§ QUOTED TEXT
------------------------------

Broadband Rotary Joint Concept for High-Power Radar Applications

Abstract

To allow antenna movements in azimuth and elevation in high-power radar applications, rotary joints are essential. They allow the rotation of a transmission line and therefore are important transmission line components. In the present paper, a broadband rotary joint concept for high-power W-band radar applications is proposed. To avoid a twist of the polarization plane of a linearly polarized mode, like HE₁₁, a combination of two broadband polarizer is used. A cross polarization of X_pol ≤ − 20 dB can be achieved within the considered frequency range from 90 GHz to 100 GHz. This corresponds to a suitable value for radar applications.

1 Introduction

As already predicted in the late 1970s [1], space debris becomes a major issue for use of space [2, 3]. In particular, the amount of space debris in low earth orbit (LEO) is increasing rapidly [3]. To detect and map space debris, high-performance radar sensors can be used [3, 4]. Due to the enormous progress in the field of high-power microwave technology, corresponding radar sensors can also be operated in high-frequency bands such as the W-band [5]. Due to the high bandwidth available there, very high resolutions can be achieved [5, 6]. In the near future, even W-band transmission powers in the range of 100 kW may be achieved [7]. To realize a W-band radar sensor with such a high transmission power, a suitable high-power amplifier and an appropriate transmission line are required. The transmission line connects the output of the high-power amplifier with the antenna feed. Due to the high power, overmoded transmission lines are required. A suitable transmission mode is the HE₁₁ hybrid mode in a corrugated waveguide. Low ohmic loss and small mode conversion can be achieved [8, 9].

In principle, for a highly overmoded HE₁₁ transmission line, a rotary joint can be realized by a simple transmission line gap. Due to the low HE₁₁-field components at the waveguide walls, no major influences are expected. The HE₁₁ mode power loss through a transmission line gap can be estimated by [10]:

$$ \Delta {P}_{\mathrm{HE}11}=0.39\cdotp {\left(\frac{L\lambda}{2{a}^2}\right)}^{3/2} $$

(1)

with L as the gap length, λ as the free space wavelength, and D = 2a as the waveguide diameter. The HE₁₁ power loss can be already neglected for Lλ/2a² ≤ 1/100. A commonly utilized standard waveguide diameter for high-power transmission lines is D = 63.5 mm. With a wavelength of λ = 3 mm follows: L ≤ 6.7 mm. For a technical realization, this is noncritical. However, by rotation of such a rotary joint, the polarization plane of a linearly polarized mode, like HE₁₁, is twisted. To avoid such issues, the circularly polarized HE₁₁ mode can be used for transmission. Owing to the circular symmetry, no twist of the polarization plane occurs.

To change the polarization of the HE₁₁ mode, suitable broadband polarizers are required: A first polarizer converts the incident linearly polarized HE₁₁ mode to a circularly polarized wave, and a second polarizer restores the linearly polarized HE₁₁ mode after the transmission line gap. This method provides a simple broadband rotary joint concept for high-power radar applications. Following the reachable cross polarization for such a rotary joint concept shall be investigated.

------------------------------

§ DATA PROVIDED
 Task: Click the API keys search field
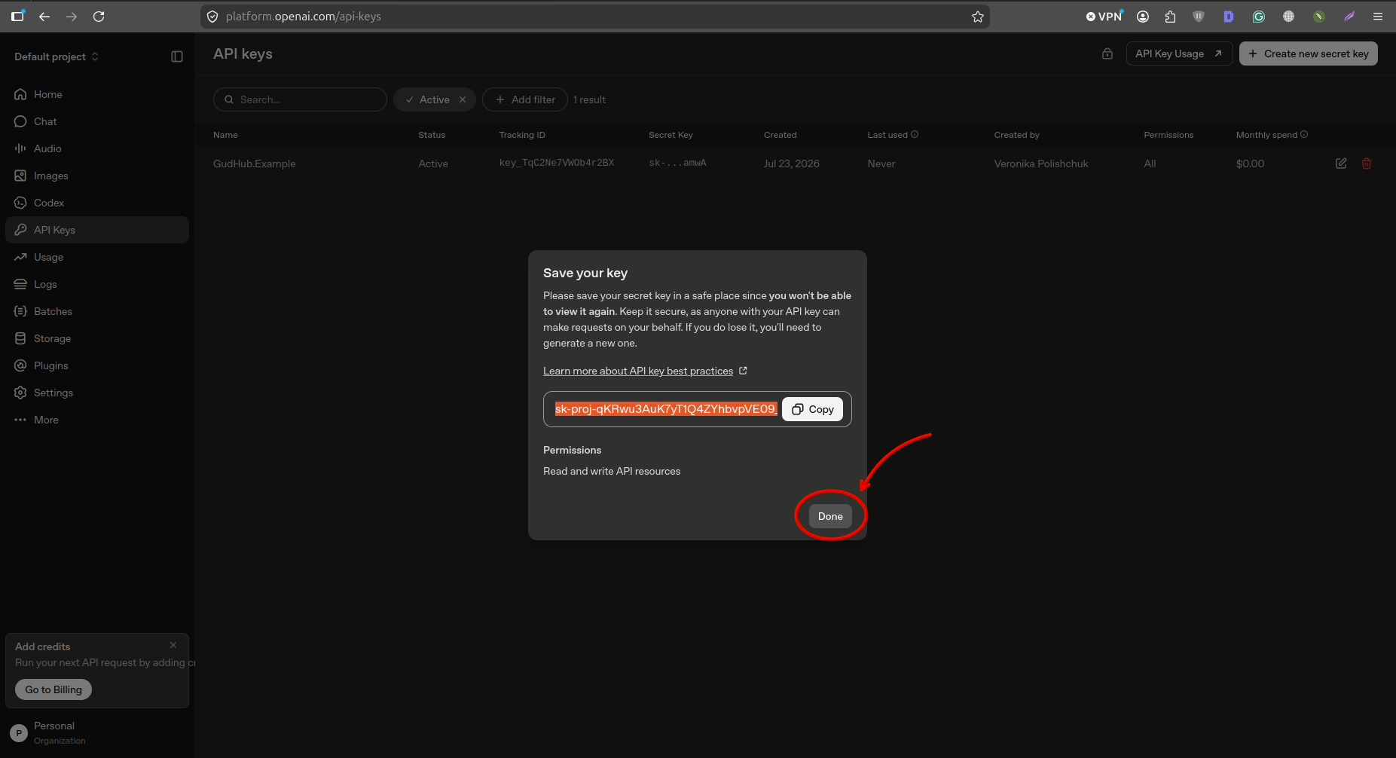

------------------------------

§ THINGS TO DO
• A. According to the rotary joint paper, what waveguide diameter is commonly used for high-power transmission lines?
• B. Reproduce the passage of the rotary joint paper starting with "To allow antenna" and going on through "for radar applications.".
The data has no connection to the rotary joint paper.

§ SOLUTIONS
• A. D = 63.5 mm.

• B.
To allow antenna movements in azimuth and elevation in high-power radar applications, rotary joints are essential. They allow the rotation of a transmission line and therefore are important transmission line components. In the present paper, a broadband rotary joint concept for high-power W-band radar applications is proposed. To avoid a twist of the polarization plane of a linearly polarized mode, like HE₁₁, a combination of two broadband polarizer is used. A cross polarization of X_pol ≤ − 20 dB can be achieved within the considered frequency range from 90 GHz to 100 GHz. This corresponds to a suitable value for radar applications.